▶ **About this task**
Within the listing below, locate all lines containing the word "height". Copy each one.
Start of Data for this task
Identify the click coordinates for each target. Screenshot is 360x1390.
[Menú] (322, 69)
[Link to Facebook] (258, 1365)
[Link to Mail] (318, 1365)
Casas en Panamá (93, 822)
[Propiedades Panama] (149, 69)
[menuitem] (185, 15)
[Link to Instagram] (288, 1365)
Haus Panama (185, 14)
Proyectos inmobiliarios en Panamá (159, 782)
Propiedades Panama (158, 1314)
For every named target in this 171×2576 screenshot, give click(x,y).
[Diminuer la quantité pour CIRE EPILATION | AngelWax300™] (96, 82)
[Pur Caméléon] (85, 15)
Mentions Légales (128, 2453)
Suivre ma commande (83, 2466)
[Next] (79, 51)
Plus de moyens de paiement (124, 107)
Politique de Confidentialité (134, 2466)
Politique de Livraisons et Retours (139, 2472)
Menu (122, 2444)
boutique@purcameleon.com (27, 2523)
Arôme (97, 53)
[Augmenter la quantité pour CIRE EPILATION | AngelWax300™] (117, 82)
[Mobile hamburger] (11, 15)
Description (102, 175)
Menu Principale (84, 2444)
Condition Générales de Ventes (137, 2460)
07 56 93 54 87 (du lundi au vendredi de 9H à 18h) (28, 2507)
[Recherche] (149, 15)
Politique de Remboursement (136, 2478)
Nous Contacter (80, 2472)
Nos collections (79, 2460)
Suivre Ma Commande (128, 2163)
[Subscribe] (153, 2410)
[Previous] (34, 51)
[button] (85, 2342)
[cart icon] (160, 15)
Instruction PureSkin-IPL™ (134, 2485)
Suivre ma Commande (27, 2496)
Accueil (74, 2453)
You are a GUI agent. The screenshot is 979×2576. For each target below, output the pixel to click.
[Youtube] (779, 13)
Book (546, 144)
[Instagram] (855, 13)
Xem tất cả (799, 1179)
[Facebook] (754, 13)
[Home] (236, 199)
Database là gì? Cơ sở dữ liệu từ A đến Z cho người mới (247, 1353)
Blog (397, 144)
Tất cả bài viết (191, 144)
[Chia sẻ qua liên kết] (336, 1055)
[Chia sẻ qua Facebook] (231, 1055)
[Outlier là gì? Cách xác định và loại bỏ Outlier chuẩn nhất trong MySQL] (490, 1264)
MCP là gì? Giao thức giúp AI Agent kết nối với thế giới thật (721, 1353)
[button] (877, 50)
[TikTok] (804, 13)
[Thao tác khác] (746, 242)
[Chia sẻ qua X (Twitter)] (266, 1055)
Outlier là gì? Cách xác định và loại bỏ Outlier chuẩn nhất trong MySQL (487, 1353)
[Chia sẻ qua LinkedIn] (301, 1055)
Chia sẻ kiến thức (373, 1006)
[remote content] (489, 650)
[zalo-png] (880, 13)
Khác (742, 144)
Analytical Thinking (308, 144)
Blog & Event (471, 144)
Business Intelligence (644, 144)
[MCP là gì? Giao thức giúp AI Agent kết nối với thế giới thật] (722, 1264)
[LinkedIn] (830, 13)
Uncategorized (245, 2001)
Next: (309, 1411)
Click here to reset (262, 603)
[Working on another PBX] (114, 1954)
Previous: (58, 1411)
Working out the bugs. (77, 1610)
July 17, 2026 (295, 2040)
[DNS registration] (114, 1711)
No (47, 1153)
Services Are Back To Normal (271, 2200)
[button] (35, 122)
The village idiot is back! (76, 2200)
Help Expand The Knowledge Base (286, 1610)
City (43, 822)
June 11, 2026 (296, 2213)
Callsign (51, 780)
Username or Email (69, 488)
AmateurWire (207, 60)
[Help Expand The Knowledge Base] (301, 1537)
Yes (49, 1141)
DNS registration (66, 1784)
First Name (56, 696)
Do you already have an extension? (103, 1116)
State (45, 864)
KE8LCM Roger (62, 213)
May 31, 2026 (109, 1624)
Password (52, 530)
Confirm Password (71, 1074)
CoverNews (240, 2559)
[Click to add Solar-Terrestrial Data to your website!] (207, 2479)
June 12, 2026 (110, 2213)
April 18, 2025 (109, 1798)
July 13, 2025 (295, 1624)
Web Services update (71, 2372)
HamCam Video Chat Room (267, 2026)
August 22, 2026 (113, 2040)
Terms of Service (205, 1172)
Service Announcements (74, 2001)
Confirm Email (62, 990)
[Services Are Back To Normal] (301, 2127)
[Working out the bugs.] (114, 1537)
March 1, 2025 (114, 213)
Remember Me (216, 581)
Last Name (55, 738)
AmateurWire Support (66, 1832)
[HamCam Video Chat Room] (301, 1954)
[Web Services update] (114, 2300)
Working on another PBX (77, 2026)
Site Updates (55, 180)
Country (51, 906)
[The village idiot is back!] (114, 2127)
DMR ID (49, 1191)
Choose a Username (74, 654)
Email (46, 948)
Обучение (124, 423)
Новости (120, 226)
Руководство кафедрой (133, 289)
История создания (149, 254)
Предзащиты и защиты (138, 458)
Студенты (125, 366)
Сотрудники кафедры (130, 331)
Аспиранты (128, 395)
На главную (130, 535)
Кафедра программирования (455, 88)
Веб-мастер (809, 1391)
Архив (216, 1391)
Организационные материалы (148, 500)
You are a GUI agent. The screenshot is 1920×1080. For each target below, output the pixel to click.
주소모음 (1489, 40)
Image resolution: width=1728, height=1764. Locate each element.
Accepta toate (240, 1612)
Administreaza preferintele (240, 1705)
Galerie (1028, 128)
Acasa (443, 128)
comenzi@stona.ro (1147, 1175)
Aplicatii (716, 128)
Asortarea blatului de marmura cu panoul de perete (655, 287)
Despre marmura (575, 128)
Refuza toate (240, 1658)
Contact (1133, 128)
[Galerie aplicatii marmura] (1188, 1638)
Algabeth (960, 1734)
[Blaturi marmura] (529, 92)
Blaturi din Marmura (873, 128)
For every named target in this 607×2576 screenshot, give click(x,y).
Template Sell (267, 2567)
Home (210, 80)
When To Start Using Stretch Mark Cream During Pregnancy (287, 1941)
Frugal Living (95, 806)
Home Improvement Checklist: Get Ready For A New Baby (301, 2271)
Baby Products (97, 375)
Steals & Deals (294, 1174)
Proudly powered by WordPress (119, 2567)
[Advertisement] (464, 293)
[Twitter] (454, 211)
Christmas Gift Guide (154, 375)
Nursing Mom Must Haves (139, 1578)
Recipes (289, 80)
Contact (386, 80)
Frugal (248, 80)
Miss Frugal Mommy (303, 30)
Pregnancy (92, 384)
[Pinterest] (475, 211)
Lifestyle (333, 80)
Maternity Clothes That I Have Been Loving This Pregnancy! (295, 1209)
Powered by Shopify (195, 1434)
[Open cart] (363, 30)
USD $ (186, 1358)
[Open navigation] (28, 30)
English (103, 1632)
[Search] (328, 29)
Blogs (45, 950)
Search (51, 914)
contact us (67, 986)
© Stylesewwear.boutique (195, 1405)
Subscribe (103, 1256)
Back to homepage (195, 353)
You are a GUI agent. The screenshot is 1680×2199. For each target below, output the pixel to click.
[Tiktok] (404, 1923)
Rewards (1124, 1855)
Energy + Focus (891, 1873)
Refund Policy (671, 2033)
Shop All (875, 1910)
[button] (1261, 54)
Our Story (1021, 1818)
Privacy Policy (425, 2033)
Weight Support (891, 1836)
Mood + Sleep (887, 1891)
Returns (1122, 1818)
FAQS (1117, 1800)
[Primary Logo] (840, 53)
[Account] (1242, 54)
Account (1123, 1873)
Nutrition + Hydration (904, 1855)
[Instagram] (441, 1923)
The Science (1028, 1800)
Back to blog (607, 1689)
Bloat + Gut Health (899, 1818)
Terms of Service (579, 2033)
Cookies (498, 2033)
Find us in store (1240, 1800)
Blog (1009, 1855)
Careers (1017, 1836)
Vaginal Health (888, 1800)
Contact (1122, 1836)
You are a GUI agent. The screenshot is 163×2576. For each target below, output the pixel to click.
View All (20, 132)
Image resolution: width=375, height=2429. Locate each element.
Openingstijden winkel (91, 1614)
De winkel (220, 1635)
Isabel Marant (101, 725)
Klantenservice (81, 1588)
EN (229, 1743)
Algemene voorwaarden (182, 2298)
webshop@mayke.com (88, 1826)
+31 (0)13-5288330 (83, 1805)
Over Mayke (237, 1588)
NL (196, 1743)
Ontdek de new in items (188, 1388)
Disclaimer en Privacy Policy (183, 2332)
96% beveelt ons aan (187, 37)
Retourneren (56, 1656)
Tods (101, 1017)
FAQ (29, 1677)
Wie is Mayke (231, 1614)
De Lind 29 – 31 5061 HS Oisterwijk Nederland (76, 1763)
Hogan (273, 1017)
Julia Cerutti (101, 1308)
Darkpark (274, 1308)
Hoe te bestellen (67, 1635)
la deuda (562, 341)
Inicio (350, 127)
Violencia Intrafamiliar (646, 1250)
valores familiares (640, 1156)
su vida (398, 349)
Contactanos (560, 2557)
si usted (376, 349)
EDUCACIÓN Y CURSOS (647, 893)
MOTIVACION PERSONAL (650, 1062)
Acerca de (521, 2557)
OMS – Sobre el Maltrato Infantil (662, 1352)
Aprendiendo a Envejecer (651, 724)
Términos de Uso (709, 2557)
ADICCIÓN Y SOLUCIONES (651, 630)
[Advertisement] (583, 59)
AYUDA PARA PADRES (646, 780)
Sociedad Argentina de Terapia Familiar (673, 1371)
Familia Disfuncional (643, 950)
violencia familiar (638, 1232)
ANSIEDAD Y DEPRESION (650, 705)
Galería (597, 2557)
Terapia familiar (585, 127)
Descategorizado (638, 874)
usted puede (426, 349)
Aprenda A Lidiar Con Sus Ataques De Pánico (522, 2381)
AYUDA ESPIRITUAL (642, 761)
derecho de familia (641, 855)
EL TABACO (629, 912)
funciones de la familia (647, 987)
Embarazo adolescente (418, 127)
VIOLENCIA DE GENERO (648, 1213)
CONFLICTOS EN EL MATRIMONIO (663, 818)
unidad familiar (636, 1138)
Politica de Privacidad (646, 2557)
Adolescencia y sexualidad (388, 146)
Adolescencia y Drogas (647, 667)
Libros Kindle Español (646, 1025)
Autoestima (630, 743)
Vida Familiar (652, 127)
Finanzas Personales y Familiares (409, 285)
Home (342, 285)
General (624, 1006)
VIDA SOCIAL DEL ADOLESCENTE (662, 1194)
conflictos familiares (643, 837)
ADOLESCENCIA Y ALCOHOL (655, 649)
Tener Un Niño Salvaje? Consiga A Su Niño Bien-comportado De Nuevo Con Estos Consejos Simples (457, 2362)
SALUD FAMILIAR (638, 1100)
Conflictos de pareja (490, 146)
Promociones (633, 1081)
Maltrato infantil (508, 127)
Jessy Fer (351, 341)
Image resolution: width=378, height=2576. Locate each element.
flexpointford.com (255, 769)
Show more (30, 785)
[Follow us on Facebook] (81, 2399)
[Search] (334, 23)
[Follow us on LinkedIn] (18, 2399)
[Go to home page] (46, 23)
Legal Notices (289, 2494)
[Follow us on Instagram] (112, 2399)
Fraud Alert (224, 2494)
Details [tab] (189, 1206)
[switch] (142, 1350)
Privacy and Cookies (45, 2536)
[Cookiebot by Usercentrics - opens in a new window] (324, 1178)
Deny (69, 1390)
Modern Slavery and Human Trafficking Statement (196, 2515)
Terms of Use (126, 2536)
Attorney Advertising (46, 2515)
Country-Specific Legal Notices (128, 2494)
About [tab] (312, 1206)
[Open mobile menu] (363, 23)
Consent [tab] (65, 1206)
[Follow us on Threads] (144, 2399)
End of Data for this task
▶ **Response box**
Image resolution: width=1728, height=1764. Locate each element.
Image resolution: width=375, height=2429. Locate each element.
Image resolution: width=378, height=2576. Locate each element.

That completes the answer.